Records on locating elements on screens:
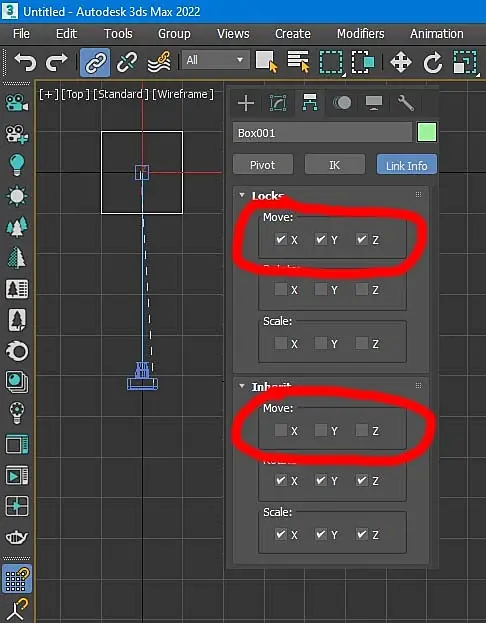Open the Create menu
The image size is (486, 623).
coord(293,34)
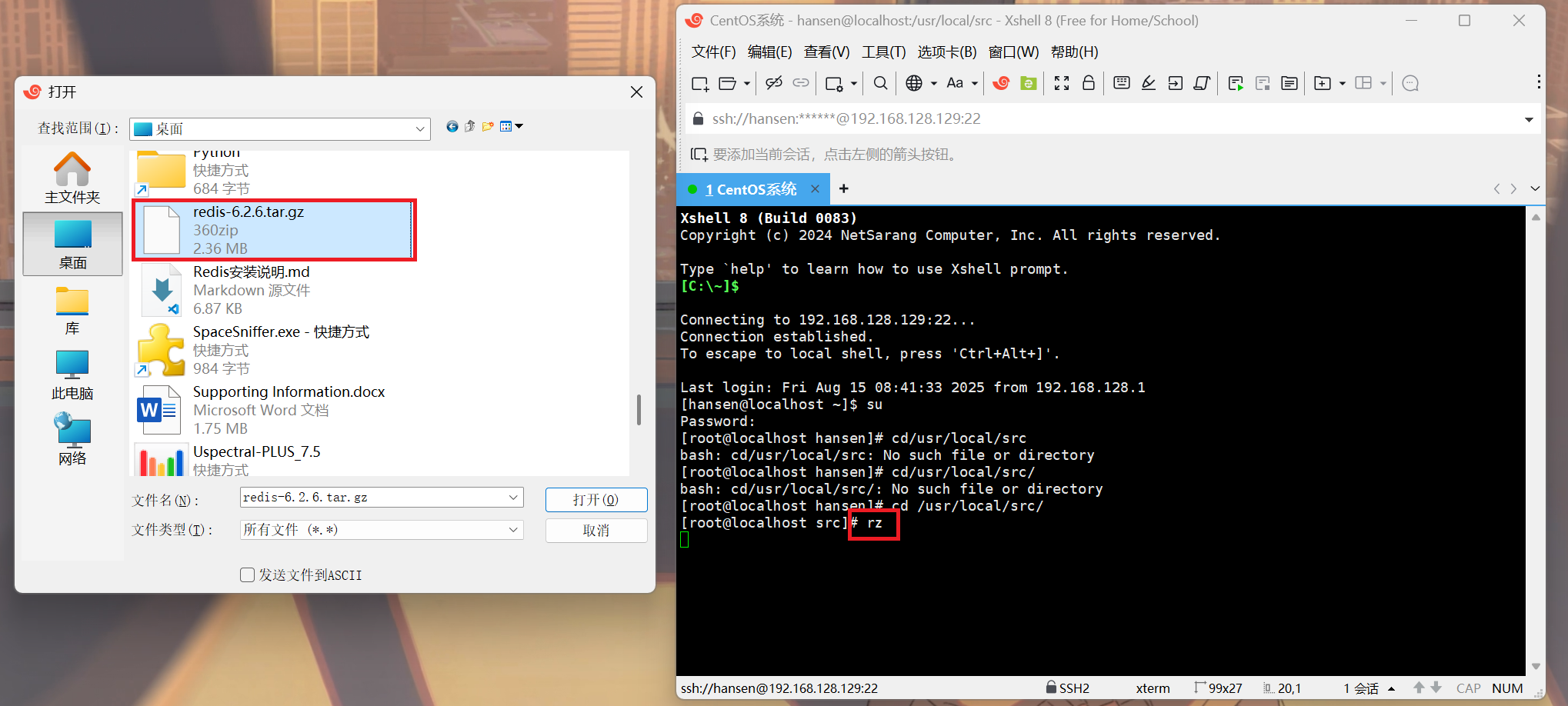
Task: Click the 打开(O) button
Action: coord(596,500)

▶ **Exercise task**
Please copy every row above word for word, leaving out the pictures.

▶ **Solution for this exercise**
Open the Create menu
The image size is (486, 623).
coord(293,34)
Task: Click the 打开(O) button
Action: coord(596,500)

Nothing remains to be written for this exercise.